Finding sound in books, or my data science project. Week 5
ANOUK DYUSSEMBAYEVA | OCTOBER, 10 / 2020
I started a project in hopes of creating a software that can analyze how much sound there is in a certain book, and whether it could add sound to the text in real time to produce an audio drama on the go. Here is what I did during this week to get closer to my goal. To read the introductory article, click here
Photo by Lukas from Pexels
In the previous article, I was trying to create a Graphic User Interface (GUI), where everyone would be able to upload their book and discover how much sound it has. I was experiencing some issues with tkinter, which opened my eyes to the bigger picture: I was deviating from my original goal. "Creating this GUI won't get me closer to developing a software that would add actual sound to text," I thought.

What would, on the other hand, is using a free sound bank's API. I found a few free sound bank APIs, but I was clueless on how to work with them. Back in 2019, I made attempts in mastering API implementation, but, if you know, every API is different and has its own tricks. Furthermore, looking back on my current piece of code, it was centered around text, not audio. This left me completely puzzled — the more I pondered about how exactly I will attach sound to text, the more I was dumbfounded.

In fact, I was quite lost, and reached out to Kuanysh Abeshev, the Dean of School of Engineering at Almaty Management University, to ask for advice. Originally, I contacted him to ask a quick question of how I should solve the problem with tkinter. While on Zoom, however, the conversation took a 180-degree turn when I said I don't know how to further continue with my idea.
Kuanysh asked me how I am going to be incorporating the API sounds into text — impossible. That meant that there already needs to be an audio version of the book, on top of which the sounds will be layered. He suggested I record myself reading an excerpt of the novel and have an algorithm that would transform speech to text. At this point, I was thinking that all of my previous work with PDFs seemed useless. Nonetheless, speech to text is not always entirely accurate, and double-checking with the PDF/actual text version of the book makes a lot of sense.

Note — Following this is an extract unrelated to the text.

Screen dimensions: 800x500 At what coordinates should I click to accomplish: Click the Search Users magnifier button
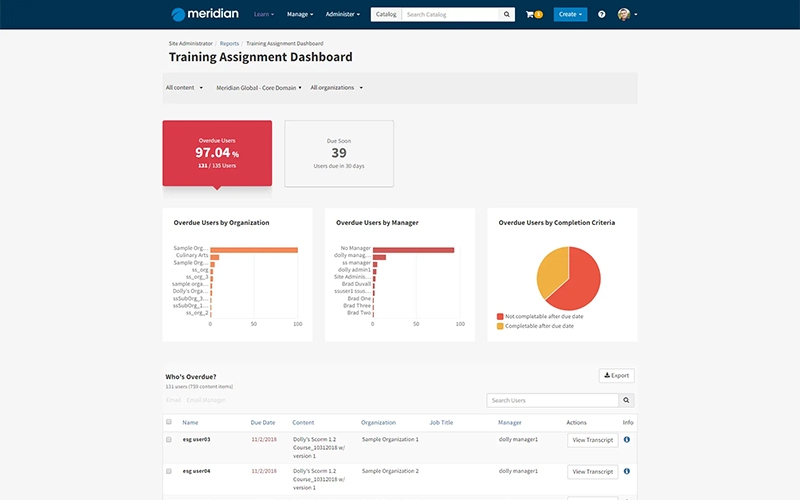627,400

Once that is accomplished, I would have to run my code that compares the sound words list I created earlier to the audio (by then it would be in text format), and only then can I begin integrating sound bank APIs.

I felt relieved, since I was starting to get a sense of the direction this project was going to take. Grabbing my iPhone, I recorded myself reading a paragraph from Fahrenheit 451, giving an ode to the very first book I analyzed.

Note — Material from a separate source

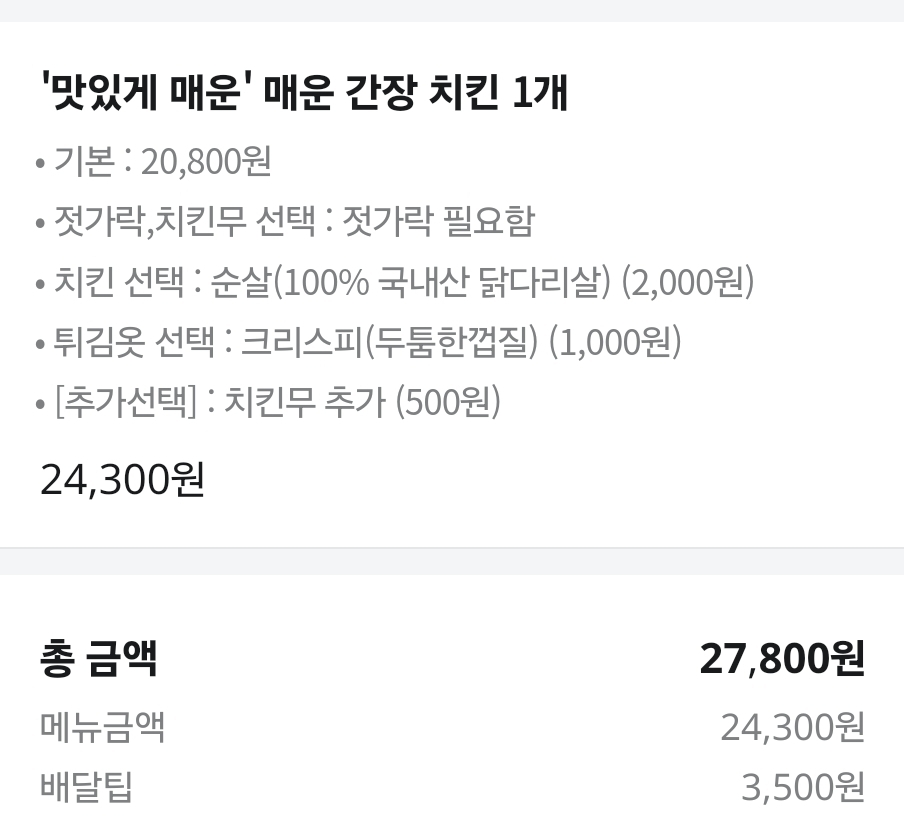Select the 27,800원 total amount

Like with everything I do when it comes to data science, the issues rose even before I moved on to the implementation stage. Because I was using Voice Memos, the format of the audio was mp4. Well, in order for the speech recognition to work, the file has to be wav. I thought this wasn't going to be a problem and just changed the name of the file from "Fahrenheit 451.mp4" to "Fahrenheit 451.wav", assuming this was going to cut it. Nothing in my Jupyter Notebook worked due to the file format, so I had to use the Online Audio Converter to make it a wave file.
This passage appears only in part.